VA/CrimethInc. In Our Time
(CrimethInc. 1997年)
鈴木智士

 最後にやや番外編ということで、とあるレーベルについて。CrimethInc.と言えば、今や世界中のアナキストが参照するオンライン情報源で、特に現代アメリカにおけるアナキスト全盛期だった(と過去形にしてしまうのはよくないが)90年代後半~ 2000年代にはすでに日本でもその出版物が流通しており、名の通ったコレクティブだった。その出版物のひとつ、“Days of War, Nights of Love”(2000 年)なんかは、オルタナティブな生活を志す人たちの教科書のような役割を果たしていたのではなかっただろうか。
 その根幹にあるアナキズムや反資本主義の姿勢は当時も今もまったく変わっていないと思うが、CrimethInc. は元々はハードコアのレーベルとして、90年代~2000年代前半にはバンドの音源や、“Inside Front”というジンを出していた。リリースしていたバンドも、パンクのアナキズムから連想されるようないわゆるクラストやアナーコ・パンクというわけではなく、メタリックでモッシーでマッチョな音のバンド(メタルコア、ニューヨークハードコア系、ニュースクール、エッジ・メタルなど、通称がよくわからないが、以降は単に「ハードコア」や「メタリック・ハードコア」とする)や、カオティック、エモ、Fugaziに影響されたようなポスト・ハードコアと、音だけで考えるとその時々の流行のバンドを出していたようにも思える。もちろんそれはCrimethInc./Inside Frontの首謀者でノースカロライナのバンド・CatharsisのヴォーカルのBrian D.の音楽的嗜好のせいだったのかもしれない。そもそもCatharsisもそういった文脈で受容されていたバンドで、少なくともそのモダンな音にはクラストやアナーコ・パンクの要素はなかった。

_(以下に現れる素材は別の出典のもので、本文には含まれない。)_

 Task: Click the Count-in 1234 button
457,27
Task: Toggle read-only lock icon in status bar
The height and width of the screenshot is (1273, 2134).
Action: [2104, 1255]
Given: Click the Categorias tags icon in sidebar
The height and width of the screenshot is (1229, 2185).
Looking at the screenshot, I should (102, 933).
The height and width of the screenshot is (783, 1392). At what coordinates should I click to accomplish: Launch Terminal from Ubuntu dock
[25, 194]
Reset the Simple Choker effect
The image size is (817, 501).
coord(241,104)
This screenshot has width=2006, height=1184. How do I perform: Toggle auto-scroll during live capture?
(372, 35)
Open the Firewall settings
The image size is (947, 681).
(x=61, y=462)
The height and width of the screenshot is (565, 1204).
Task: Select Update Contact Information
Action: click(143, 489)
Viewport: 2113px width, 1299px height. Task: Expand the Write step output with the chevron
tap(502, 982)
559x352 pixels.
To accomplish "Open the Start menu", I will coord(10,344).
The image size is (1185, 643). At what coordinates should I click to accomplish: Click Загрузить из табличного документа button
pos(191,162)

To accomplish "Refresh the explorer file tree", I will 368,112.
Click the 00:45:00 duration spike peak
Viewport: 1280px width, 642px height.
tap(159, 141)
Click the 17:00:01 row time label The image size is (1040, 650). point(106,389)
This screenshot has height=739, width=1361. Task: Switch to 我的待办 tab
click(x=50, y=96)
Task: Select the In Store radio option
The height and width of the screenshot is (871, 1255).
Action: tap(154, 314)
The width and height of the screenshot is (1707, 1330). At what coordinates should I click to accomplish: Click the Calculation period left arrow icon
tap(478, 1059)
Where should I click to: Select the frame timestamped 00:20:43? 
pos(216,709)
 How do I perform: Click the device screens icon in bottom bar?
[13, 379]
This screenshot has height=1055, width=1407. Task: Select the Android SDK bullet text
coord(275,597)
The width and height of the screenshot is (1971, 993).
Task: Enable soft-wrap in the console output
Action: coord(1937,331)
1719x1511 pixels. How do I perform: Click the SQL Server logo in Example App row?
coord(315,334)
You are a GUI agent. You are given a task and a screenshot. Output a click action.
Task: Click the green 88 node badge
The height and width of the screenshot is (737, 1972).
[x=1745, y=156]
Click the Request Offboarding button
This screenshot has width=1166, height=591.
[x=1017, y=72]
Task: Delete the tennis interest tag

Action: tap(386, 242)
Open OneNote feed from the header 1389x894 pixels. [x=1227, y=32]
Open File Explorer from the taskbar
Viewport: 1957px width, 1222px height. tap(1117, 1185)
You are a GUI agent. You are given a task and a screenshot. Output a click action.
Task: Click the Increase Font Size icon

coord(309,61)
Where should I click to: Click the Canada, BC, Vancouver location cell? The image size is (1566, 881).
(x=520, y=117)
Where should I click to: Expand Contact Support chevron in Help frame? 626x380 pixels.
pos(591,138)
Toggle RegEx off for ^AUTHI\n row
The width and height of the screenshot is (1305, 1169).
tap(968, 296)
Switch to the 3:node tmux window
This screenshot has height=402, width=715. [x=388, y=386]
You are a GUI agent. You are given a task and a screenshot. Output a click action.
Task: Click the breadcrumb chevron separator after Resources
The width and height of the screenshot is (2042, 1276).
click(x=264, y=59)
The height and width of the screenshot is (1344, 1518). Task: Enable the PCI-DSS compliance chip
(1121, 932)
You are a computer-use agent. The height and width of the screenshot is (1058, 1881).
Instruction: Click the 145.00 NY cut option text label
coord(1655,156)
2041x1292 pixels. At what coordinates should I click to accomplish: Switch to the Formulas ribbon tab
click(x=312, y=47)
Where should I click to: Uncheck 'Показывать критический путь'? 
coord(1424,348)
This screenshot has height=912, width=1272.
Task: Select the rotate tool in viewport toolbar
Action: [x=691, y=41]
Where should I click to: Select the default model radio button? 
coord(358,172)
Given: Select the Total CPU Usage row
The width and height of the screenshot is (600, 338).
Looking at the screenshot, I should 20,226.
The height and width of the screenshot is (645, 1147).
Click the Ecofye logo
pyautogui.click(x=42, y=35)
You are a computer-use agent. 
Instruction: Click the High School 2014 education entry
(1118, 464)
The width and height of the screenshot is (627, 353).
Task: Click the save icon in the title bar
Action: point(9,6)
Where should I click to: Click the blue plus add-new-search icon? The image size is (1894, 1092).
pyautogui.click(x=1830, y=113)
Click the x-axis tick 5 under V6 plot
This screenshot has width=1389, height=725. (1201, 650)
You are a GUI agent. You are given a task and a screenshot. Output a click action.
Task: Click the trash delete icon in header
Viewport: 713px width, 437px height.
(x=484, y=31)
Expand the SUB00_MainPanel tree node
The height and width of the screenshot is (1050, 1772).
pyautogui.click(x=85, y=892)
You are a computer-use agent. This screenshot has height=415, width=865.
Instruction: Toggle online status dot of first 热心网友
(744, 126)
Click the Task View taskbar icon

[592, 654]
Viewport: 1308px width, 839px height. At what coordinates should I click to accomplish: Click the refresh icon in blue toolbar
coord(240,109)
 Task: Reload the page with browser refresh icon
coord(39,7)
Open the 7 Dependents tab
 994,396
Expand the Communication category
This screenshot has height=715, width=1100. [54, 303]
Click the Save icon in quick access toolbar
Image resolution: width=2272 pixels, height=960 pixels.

 ここで取り上げるCrimethInc.の “In Our Time”という1997年のコンピレーションLPは、今や捨て値で落ちているようなもう誰にも見向きもされないレコードかもしれないが、この1枚がそういったメタリック、カオティックなハードコアとアナキズムの接点を示そうとしていたのは興味深い。収録されたバンドは、A面にCongress、Timebomb、Systral、Final Exitといった、順にベルギー、イタリア、ドイツ、スウェーデンのメタリック、カオティックなハードコアのバンドが並ぶ。B面はすべてアメリカのバンドで、Damad、Jesuit、Gehennaという顔ぶれだ。これらのバンドが実際にどういった思想を持っていたのかは、ブックレットに長めのインタビューが掲載されているTimebomb(自分たちのことを、「Man Lifting Banner、Seein’ Redなどのような、ストレートエッジの哲学と社会主義思想を結びつけた“Red Edge Movement”のバンド」と認識していたようだ)を除き、特に言及はないが、そこには(おそらくBrian D.の言葉で)こう説明がある。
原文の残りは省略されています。